Quickstart
Build your first Blazen workflow in Rust
Install
Add Blazen to your project:
cargo add blazen
You will also need tokio, serde, serde_json, and anyhow:
cargo add tokio --features full
cargo add serde --features derive
cargo add serde_json anyhow
Define a Custom Event
Events are the data that flows between steps.
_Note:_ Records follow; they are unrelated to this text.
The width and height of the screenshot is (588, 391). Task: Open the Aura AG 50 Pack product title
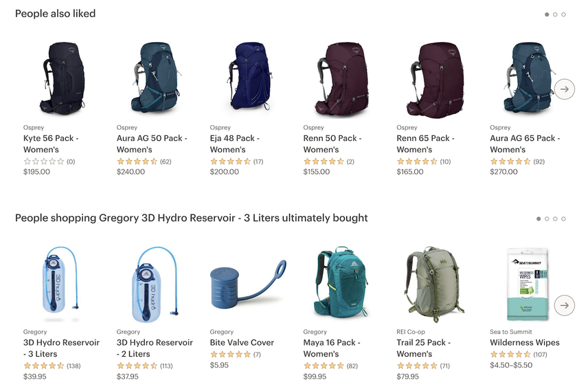152,144
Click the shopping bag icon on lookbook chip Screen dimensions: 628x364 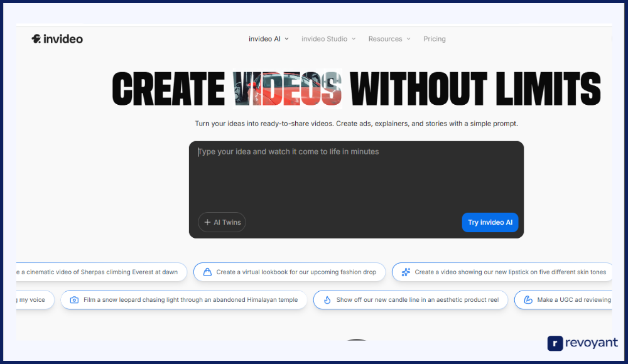click(207, 272)
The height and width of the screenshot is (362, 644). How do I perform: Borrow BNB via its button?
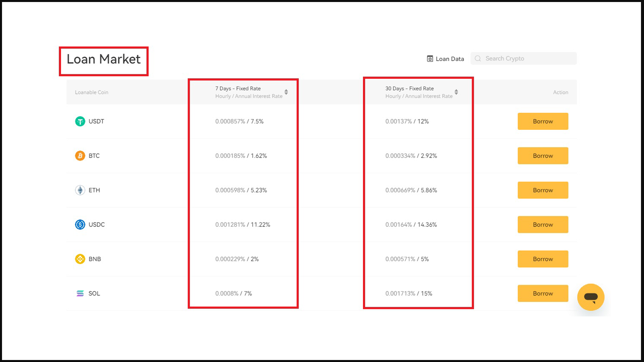click(x=543, y=259)
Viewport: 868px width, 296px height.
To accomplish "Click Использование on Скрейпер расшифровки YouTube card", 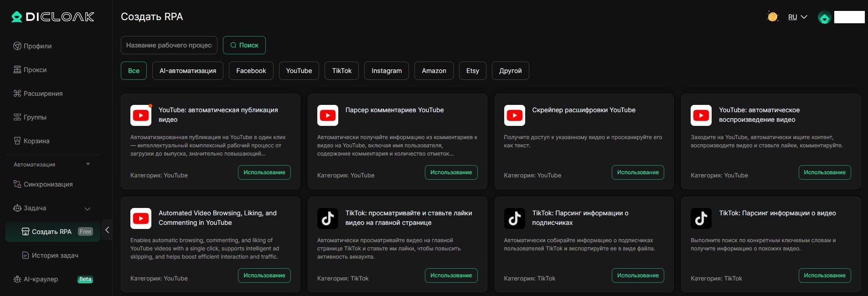I will 637,172.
Derive Event alongside Serialize and Deserialize to create your own:
use blazen::prelude::*;
#[derive(Debug, Clone, Serialize, Deserialize, Event)]
struct GreetEvent {
name: String,
}
Define Steps
Each step is an async function annotated with #[step]. It takes an event and a context, then returns the next event in the chain:
#[step]
async fn parse_input(event: StartEvent, _ctx: Context) -> Result<GreetEvent, WorkflowError> {
let name = event.data["name"].as_str().unwrap_or("World").to_string();
Ok(GreetEvent { name })
}
#[step]
async fn greet(event: GreetEvent, _ctx: Context) -> Result<StopEvent, WorkflowError> {
Ok(StopEvent {
result: serde_json::json!({ "greeting": format!("Hello, {}!", event.name) }),
})
}
Build and Run the Workflow
Wire the steps together with WorkflowBuilder. The #[step] macro generates a _registration() function for each step that you pass to the builder:
#[tokio::main]
async fn main() -> anyhow::Result<()> {
let workflow = WorkflowBuilder::new("greeter")
.step(parse_input_registration())
.step(greet_registration())
.build()?;
let result = workflow.run(serde_json::json!({ "name": "Blazen" })).await?.result().await?;
println!("{}", result.to_json());
Ok(())
}
How It Works
The workflow follows a linear event chain:
StartEvent— the workflow begins with the JSON payload you pass torun().GreetEvent—parse_inputextracts the name and emits aGreetEvent.StopEvent—greetproduces the final greeting and terminates the workflow.
The event router automatically dispatches each event to the step that accepts it. No manual wiring between individual steps is required — the types handle the routing.